The first is the stylised realisation of these beings in a form that, hypocritically of its own accord, is mined from an ore of fact. The structural disintegration of the film, that builds the uncanny into its second movement and beyond, is vital for Christensen to be able to turn it around in the final quarter of the film and contextualise the perceived fantasy within the modern medical knowledge of his present day. The ending of his film is truly horrific as he has shown history to be terrible even if the presence of devils is something folkloric rather than actual.

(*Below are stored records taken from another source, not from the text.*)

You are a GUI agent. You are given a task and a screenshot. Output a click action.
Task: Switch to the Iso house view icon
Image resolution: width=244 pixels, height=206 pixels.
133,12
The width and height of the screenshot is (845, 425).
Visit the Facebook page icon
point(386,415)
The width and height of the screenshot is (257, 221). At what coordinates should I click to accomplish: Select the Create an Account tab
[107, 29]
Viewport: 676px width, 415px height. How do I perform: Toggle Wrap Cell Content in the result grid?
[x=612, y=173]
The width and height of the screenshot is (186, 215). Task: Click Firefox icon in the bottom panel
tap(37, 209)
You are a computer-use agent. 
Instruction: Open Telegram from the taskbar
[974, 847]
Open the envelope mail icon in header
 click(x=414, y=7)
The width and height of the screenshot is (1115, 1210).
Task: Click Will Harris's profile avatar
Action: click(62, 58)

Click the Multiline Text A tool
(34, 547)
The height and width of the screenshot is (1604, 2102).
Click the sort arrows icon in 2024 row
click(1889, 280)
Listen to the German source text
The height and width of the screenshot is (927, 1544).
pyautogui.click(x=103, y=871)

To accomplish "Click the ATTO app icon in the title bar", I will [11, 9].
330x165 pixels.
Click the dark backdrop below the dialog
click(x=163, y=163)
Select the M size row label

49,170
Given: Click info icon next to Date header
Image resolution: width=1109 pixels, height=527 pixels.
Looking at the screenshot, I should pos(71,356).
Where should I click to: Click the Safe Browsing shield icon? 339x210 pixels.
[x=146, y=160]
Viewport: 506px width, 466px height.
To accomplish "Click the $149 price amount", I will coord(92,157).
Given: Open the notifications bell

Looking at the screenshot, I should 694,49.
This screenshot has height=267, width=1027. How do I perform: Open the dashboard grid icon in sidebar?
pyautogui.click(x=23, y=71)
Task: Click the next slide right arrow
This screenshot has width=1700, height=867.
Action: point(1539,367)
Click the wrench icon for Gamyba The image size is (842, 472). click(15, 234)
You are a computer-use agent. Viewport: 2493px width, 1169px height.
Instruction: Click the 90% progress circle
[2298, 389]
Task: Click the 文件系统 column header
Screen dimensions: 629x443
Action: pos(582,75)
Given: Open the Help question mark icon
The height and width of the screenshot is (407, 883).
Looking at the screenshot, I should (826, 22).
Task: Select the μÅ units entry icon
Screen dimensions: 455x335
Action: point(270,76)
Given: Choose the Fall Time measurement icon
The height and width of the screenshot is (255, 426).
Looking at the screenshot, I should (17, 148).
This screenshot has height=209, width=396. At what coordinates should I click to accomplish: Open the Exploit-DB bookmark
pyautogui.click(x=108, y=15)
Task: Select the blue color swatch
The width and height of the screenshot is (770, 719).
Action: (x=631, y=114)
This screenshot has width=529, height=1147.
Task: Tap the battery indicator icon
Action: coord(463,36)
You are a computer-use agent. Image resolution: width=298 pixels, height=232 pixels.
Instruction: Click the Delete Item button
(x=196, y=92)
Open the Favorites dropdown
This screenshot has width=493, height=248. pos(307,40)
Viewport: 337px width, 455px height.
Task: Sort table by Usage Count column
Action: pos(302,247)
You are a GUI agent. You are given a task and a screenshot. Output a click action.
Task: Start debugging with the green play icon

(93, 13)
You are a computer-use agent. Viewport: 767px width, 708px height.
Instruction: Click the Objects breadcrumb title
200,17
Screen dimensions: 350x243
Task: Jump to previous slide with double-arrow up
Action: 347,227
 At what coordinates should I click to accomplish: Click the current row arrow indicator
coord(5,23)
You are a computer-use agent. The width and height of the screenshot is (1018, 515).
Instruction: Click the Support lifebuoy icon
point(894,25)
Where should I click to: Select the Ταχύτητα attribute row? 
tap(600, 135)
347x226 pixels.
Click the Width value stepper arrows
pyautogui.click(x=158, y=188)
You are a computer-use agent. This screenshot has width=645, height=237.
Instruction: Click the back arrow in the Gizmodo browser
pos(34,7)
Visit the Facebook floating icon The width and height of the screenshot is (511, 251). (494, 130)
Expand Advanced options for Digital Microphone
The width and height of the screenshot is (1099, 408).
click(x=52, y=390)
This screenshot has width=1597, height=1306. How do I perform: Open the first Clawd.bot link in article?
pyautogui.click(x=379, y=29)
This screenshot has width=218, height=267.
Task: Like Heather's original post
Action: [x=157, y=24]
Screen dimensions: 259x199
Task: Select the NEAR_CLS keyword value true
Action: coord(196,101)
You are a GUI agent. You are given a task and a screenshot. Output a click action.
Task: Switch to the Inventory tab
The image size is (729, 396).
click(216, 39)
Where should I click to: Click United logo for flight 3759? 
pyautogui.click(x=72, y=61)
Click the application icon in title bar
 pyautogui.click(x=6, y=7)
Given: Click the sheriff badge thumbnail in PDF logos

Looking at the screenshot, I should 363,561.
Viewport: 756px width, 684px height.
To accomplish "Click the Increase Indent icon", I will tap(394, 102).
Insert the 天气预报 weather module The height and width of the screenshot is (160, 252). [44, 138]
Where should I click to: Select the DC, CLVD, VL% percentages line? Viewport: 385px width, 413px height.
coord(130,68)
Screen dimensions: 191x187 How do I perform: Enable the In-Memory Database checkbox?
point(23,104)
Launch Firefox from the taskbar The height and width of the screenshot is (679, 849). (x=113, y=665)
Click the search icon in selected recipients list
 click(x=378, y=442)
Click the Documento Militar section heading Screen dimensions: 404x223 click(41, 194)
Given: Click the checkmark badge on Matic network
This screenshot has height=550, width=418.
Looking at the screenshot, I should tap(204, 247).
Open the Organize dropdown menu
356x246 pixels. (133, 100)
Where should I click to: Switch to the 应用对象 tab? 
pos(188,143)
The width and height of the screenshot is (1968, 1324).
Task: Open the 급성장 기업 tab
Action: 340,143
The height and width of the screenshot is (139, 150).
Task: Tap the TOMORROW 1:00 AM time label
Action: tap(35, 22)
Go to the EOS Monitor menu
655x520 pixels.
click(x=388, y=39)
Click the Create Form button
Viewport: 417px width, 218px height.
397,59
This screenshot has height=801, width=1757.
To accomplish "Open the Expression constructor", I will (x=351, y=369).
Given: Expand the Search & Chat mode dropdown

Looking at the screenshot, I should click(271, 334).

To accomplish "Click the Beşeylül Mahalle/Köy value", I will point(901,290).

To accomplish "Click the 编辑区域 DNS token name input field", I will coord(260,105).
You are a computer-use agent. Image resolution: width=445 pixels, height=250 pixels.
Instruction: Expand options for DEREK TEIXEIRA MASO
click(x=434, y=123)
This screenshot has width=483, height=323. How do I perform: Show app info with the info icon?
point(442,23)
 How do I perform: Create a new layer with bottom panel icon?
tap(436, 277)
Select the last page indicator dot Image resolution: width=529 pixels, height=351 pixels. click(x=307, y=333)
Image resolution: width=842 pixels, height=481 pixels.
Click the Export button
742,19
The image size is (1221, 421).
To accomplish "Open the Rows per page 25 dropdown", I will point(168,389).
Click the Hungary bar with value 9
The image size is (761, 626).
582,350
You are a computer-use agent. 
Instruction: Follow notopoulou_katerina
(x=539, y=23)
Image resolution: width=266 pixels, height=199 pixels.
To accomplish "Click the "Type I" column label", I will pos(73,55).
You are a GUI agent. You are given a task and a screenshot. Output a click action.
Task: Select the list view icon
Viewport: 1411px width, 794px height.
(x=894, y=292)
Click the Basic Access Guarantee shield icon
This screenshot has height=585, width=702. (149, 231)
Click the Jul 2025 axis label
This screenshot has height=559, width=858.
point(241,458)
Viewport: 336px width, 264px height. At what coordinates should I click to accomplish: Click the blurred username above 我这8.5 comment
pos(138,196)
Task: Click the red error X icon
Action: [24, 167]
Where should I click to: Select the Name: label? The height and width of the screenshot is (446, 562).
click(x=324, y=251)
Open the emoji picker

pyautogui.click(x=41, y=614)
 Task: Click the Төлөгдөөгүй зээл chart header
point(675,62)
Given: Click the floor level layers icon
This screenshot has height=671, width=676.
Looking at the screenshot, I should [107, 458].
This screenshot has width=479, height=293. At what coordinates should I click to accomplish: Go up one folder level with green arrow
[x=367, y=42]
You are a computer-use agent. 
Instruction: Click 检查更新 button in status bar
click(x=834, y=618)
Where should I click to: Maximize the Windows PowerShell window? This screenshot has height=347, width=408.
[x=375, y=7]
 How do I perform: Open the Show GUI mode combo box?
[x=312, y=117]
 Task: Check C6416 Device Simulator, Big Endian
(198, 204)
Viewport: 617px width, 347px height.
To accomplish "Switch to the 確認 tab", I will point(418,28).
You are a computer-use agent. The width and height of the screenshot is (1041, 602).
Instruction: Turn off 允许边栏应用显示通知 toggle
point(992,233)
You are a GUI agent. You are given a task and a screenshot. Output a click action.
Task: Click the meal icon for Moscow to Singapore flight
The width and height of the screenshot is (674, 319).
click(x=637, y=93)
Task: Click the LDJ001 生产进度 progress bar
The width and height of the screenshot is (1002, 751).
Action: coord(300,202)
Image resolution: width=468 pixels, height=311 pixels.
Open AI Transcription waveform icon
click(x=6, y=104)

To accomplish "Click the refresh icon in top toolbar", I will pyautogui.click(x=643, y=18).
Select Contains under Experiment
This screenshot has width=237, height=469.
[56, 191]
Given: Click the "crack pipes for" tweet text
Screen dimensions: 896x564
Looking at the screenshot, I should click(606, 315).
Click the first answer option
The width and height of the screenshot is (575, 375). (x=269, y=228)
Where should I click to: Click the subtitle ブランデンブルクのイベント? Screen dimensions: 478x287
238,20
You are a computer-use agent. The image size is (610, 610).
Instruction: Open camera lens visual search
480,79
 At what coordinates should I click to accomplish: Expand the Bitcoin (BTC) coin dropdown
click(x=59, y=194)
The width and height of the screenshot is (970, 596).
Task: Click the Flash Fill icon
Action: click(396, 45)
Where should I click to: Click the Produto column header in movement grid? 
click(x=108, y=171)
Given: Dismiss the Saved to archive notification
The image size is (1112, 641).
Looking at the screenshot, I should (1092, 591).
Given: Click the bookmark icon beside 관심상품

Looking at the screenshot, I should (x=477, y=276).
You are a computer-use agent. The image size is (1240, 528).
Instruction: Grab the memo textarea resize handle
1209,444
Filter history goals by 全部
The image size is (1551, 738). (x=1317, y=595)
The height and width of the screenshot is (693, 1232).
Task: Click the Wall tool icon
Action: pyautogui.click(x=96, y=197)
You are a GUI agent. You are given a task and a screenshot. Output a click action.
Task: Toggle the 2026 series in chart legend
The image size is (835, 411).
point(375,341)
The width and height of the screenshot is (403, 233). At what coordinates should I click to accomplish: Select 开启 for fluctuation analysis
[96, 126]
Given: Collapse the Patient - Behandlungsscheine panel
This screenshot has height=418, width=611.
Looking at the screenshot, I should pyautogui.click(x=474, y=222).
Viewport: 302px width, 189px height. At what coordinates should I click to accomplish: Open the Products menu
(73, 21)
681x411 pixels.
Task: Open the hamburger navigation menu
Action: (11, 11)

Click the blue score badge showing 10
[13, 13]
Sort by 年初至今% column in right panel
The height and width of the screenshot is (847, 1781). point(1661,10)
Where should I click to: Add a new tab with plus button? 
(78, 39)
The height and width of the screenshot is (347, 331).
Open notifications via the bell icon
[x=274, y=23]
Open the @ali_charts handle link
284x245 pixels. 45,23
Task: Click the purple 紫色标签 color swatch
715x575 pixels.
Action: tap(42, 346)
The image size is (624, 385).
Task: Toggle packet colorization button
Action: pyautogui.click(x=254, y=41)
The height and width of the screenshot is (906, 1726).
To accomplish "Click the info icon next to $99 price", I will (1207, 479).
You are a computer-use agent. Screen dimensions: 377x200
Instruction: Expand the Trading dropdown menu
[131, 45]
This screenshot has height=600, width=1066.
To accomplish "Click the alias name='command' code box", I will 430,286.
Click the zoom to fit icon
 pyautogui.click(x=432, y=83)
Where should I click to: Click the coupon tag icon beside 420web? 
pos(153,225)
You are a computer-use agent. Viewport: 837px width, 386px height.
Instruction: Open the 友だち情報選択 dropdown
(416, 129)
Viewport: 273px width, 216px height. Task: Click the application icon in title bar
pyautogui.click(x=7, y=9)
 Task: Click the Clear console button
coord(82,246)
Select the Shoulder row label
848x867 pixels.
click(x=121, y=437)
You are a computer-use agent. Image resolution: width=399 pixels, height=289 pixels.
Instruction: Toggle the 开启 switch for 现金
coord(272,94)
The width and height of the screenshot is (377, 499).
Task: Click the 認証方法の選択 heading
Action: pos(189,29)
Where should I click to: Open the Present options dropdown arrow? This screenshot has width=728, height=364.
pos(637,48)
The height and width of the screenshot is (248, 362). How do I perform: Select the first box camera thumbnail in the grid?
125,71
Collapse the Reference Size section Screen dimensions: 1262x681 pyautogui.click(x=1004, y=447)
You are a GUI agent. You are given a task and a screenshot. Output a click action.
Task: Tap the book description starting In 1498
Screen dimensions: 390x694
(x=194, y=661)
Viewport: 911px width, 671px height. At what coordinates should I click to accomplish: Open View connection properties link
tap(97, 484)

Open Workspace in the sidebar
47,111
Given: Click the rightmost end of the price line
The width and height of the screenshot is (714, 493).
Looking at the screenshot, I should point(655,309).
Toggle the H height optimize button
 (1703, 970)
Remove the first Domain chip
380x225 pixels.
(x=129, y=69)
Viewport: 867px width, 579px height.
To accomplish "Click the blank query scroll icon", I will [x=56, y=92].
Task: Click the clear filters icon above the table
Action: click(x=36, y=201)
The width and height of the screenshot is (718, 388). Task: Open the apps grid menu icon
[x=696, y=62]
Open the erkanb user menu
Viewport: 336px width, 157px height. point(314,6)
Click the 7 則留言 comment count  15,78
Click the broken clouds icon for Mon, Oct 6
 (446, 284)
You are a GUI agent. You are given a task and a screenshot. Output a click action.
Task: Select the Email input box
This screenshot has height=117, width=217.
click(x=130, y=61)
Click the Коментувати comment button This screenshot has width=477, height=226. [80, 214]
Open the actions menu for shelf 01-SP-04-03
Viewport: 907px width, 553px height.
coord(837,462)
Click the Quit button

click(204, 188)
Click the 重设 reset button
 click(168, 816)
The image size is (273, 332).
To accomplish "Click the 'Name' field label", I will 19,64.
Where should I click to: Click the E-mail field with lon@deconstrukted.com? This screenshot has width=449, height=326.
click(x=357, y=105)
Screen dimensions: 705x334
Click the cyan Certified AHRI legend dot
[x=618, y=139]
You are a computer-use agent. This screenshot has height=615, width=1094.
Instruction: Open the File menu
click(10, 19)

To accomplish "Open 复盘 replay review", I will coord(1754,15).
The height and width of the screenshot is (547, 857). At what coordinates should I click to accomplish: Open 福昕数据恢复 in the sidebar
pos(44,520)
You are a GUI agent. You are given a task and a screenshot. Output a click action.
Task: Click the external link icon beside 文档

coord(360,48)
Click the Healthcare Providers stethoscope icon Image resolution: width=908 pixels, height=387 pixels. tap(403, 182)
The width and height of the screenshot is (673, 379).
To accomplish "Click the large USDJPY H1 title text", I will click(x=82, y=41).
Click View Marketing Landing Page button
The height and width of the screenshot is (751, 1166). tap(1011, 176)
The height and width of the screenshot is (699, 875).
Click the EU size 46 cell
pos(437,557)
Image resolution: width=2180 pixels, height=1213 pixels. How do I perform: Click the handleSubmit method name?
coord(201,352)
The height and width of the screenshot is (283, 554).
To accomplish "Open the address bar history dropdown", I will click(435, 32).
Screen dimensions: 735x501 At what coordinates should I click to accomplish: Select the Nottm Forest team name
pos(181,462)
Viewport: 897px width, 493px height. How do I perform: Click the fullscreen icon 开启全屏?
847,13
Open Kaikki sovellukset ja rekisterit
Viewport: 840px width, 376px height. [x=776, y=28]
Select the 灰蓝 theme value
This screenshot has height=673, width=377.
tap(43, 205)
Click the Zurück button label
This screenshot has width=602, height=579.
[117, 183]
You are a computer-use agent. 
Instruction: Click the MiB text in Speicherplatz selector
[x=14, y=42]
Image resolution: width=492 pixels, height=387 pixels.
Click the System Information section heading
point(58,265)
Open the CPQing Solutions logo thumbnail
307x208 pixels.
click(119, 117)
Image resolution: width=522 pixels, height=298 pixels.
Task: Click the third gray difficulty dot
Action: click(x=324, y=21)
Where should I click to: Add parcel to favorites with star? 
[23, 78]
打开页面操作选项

The second is the building of the horror on a branch of narratives that automatically ties in naturally to Freud’s ideas of the uncanny. Folklore in itself can seem horrific in cinema quite specifically because of its aesthetic horror but it is also more disturbing simply because it is recognisable within a not-too-distant cultural past. The horrors of Häxan presents a pure form of the uncanny as the horrors within are automatically imbedded into our psyche through fairy-tales and the like, almost becoming a collective race memory. Freud later went on to state that ” We also call a living person uncanny, usually when we ascribe evil motives to him.” which is a somewhat fitting conclusion to a film that goes to great lengths to document the past misunderstandings of generations to be read as horrific and a potential evil.